Le test de continuité est la preuve d’un accès résilient
Le test final de responsabilité n’est pas de savoir si la British Library rétablit finalement ses services. Le test est de savoir si elle peut prouver un accès plus résilient à la connaissance. Cette preuve devrait inclure une segmentation achevée, une AMF renforcée, une GAP pour l’accès tiers, des sauvegardes immuables et isolées, une restauration validée des ensembles de données, des services bibliothécaires modernisés, une réduction des données en double, des exercices d’incidents améliorés, une gestion du changement renforcée et une communication sur la disponibilité des services sur laquelle les utilisateurs peuvent agir.
Pour les chercheurs, les preuves devraient montrer que les catalogues, les commandes, les workflows en salle de lecture, les ressources électroniques, les revues en ligne, les collections numériques, les archives, les manuscrits, le dépôt légal non imprimé et les systèmes de demande peuvent survivre ou se rétablir après un incident majeur avec moins de perturbations. Pour le personnel, elles devraient montrer que les workflows ne dépendent pas de systèmes non pris en charge ou de copies de données manuelles qui augmentent l’exposition.
Pour les personnes concernées par les données, elles devraient montrer que les données personnelles sont cartographiées, minimisées, protégées et déclarables. Pour les financeurs, elles devraient montrer que les dépenses numériques accélérées ont acheté une résilience mesurable.
Le contexte stratégique de la British Library est important. La stratégie Knowledge Matters de l’institution, décrite dans le rapport annuel et les pages publiques à l’adressehttps://www.bl.uk/about-us/, se concentre sur l’accès, des services bibliothécaires modernisés, les partenariats, la durabilité, la résilience et de nouveaux espaces. La reprise après rançongiciel devrait être jugée par rapport à cette stratégie. Un service bibliothécaire reconstruit mais inaccessible serait un échec de la mission. Un catalogue restauré qui laisse la gouvernance des données inchangée serait un échec de la leçon sur la vie privée. Une migration vers le cloud qui manque de capacité du personnel et de nouvelle gestion des risques serait un échec de la leçon sur le risque futur.
La norme de continuité devrait également être assez publique pour les utilisateurs. Les chercheurs n’ont pas besoin de diagrammes de pare-feu. Ils ont besoin de savoir quels services sont disponibles, ce qui reste dégradé, quand la restauration est prévue et comment contourner les lacunes. Le personnel n’a pas besoin de tous les détails médico-légaux. Il a besoin de formation, de canaux clairs et de systèmes qui soutiennent un travail sécurisé. Les institutions homologues n’ont pas besoin des journaux sensibles de la bibliothèque.

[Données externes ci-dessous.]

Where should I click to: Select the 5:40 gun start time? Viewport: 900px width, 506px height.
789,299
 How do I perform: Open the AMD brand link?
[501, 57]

Elles ont besoin de leçons sur l’AMF, l’accès tiers, l’infrastructure héritée, les sauvegardes, la duplication des données et la communication de crise.
Le cas de la British Library n’est donc pas simplement une histoire de rançongiciel. C’est une histoire d’infrastructure culturelle. Les attaquants ont causé l’incident, mais le dossier de responsabilité publique appartient à l’institution et à son environnement de gouvernance car ils contrôlent l’investissement, l’architecture, la gestion des données, les priorités de service, l’accès tiers et la communication publique.
La leçon pour les institutions culturelles est directe: l’accès numérique fait désormais partie de la mission publique, et la résilience doit être prouvée au niveau du catalogue, de la salle de lecture, de la collection numérique, de la notification des personnes concernées, du workflow du personnel et du plan de financement. La reprise devient une réparation uniquement lorsque ces surfaces sont moins fragiles qu’elles ne l’étaient avant l’attaque.